Below is a sample of the lmove command. But they are triggered from job_fetch. LMOVE queue:xxxx... queue:sq|xxxxx... RIGHT LEFT It seems there are massive numbers of lmove commands triggered by some other sidekiq components. We are trying to find out the root cause.
Yep, that’s super fetch. Your LMOVE command count will scale linearly with the number of queues you have, which is why I recommend only using a handful of queues per process. How many named queues do you have?

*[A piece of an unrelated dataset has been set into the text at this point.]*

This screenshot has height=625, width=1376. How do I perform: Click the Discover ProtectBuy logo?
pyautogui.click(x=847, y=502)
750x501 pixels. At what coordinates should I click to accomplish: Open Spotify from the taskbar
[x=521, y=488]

The command I pasted LMOVE queue:xxxx... queue:sq|xxxxx... RIGHT LEFT
is from super fetch. That is valid. But the problem is we found a huge difference between the number of job_fetch and the number of LMOVE. There must be some other components making tons of LMOVE operations like 30k per second. We only have three queues and we run one process per queue.

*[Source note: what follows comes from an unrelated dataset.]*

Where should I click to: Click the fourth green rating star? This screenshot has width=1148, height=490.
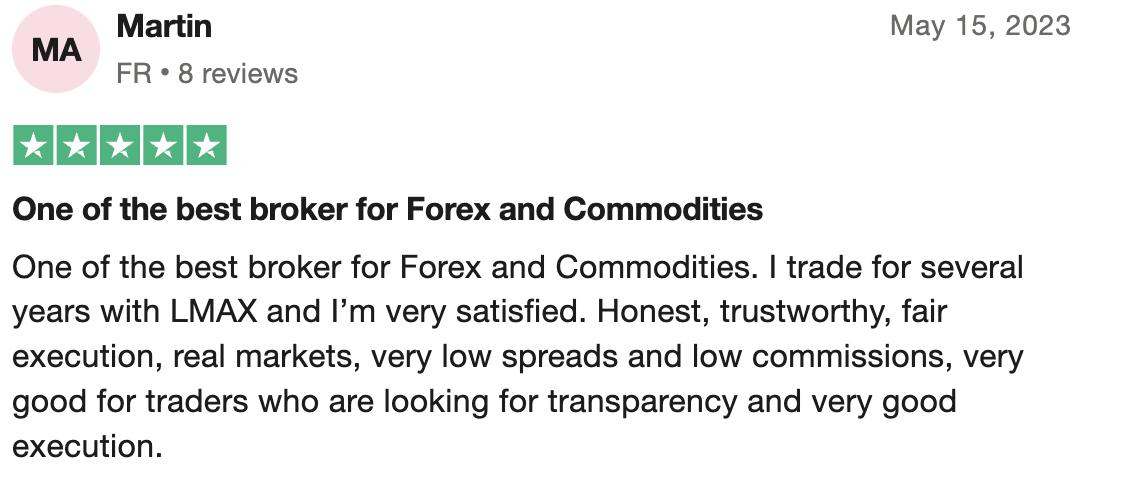click(163, 145)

I don’t know what “job_fetch” is.
Superfetch is the only code in Sidekiq and Pro which use lmove. Enterprise rate limiting uses it too but you aren’t on Ent. Do you have any other plugins?
Superfetch does use lmove when recovering jobs, not just for fetching. Do you suddenly see thousands of jobs appearing in your queues?
job_fetch is datadog span name around super fetch. Below is the stack trace.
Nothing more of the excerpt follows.